Residential housing starts fell 18.9 percent from October to November - what some experts are calling the worst month since record-keeping began in 1947 - the Commerce Department reported today.

Residential housing starts fell 18.9 percent from October to November - what some experts are calling the worst month since record-keeping began in 1947 - the Commerce Department reported today.

Single-family starts dropped 16.9 percent to a record low of 441,000 units.
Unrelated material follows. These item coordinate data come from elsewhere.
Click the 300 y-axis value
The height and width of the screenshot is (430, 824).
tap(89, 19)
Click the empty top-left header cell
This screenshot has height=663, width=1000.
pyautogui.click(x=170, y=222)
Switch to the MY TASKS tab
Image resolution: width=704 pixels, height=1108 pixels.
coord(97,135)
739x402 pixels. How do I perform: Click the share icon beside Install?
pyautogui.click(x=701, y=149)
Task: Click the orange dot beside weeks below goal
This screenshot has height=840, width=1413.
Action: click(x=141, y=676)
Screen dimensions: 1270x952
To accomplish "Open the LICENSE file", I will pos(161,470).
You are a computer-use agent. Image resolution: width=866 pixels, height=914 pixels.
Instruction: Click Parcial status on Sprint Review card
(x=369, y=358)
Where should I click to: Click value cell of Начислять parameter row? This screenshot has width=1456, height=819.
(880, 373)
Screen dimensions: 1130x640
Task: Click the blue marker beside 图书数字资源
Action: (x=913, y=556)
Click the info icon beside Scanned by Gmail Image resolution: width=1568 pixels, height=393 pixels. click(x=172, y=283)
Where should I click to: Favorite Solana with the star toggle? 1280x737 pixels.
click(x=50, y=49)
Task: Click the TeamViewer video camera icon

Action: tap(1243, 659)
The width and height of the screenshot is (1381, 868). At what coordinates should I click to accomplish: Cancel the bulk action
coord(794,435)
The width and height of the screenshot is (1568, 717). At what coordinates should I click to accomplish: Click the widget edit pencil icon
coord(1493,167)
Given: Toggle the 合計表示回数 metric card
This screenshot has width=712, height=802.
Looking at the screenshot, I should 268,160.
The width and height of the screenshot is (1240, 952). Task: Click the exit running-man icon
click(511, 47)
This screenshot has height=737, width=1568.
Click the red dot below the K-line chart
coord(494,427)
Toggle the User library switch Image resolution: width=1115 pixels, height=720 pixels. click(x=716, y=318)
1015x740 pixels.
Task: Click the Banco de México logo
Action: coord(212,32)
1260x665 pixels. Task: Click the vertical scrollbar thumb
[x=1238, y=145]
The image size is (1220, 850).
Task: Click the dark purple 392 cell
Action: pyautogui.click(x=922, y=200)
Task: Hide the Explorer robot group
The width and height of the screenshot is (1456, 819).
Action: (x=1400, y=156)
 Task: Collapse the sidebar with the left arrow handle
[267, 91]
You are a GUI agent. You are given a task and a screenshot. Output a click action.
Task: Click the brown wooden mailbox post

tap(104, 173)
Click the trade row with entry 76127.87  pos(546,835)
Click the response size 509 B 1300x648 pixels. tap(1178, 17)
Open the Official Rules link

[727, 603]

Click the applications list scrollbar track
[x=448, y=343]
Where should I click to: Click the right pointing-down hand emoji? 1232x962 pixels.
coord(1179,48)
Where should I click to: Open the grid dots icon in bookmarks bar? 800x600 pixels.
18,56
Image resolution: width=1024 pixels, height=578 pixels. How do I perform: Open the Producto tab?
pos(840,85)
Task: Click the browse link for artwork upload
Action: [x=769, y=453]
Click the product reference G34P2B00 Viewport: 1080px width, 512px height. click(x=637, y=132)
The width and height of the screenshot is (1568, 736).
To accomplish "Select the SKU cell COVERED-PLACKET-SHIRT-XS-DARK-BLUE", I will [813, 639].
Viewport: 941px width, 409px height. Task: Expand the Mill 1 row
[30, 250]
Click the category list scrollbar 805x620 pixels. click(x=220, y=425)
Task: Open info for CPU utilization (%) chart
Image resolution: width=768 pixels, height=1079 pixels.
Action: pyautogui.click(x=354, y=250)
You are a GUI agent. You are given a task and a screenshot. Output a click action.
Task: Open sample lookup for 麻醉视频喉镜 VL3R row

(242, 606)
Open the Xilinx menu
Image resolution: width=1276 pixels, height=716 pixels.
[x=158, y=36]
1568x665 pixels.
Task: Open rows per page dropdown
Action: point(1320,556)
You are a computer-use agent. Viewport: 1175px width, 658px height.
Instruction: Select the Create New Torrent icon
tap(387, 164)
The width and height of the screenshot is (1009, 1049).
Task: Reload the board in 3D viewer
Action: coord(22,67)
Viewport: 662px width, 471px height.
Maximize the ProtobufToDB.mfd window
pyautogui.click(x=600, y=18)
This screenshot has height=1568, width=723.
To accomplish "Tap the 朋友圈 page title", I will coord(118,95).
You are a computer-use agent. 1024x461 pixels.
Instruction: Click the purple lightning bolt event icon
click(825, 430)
Building permits fell 15.6 percent overall, and those for single-family construction, which economists consider the key number in the report, fell 12.3 percent.

"Single-family permits are the most important numbers in this report because they are accurately estimated," said Patrick Newport, housing economist at IHS Global Insight Inc., of Lexington, Mass.

"There are few, if any, builders in this country actually doing any building," said Joel L. Naroff, TD Bank N.A. chief economist. "They seem to have thrown in the towel."

With hundreds of thousands of unsold units nationally - about 19,000 in this area's suburbs - builders have been trying to cut inventory before starting new homes.

Tighter credit, continued economic uncertainty, growing unemployment, and competition with cut-rate foreclosure sales in Florida and the West have complicated the process.

Single-family permits, which declined in three of the nation's four regions - 34.6 percent in the Northeast - also are leading indicators of future housing activity.

The implication from those numbers is that single-family housing starts are likely to post double-digit declines this month and in January, everywhere but in the West, where they are down just 3.7 percent, Newport said.

The small decline in the West is not as good as it looks, considering that single-family permits are down 85 percent since their peak in September 2005. Foreclosure sales now encompass 40 percent of all home sales in that region.

Veteran Main Line builder Chip Vaughan said he had seen slow times in new housing before, but nothing like this. The 1990s downturn in this area affected existing homes more than new, and Vaughan recalls that it lasted no more than 10 months for him.

While he predicts this one will last into 2010, Vaughan plans to hang in, and he told his 13 employees not to worry.

"We're in good shape," he said. "Even if we have to remodel kitchens, we'll be there when the market is back."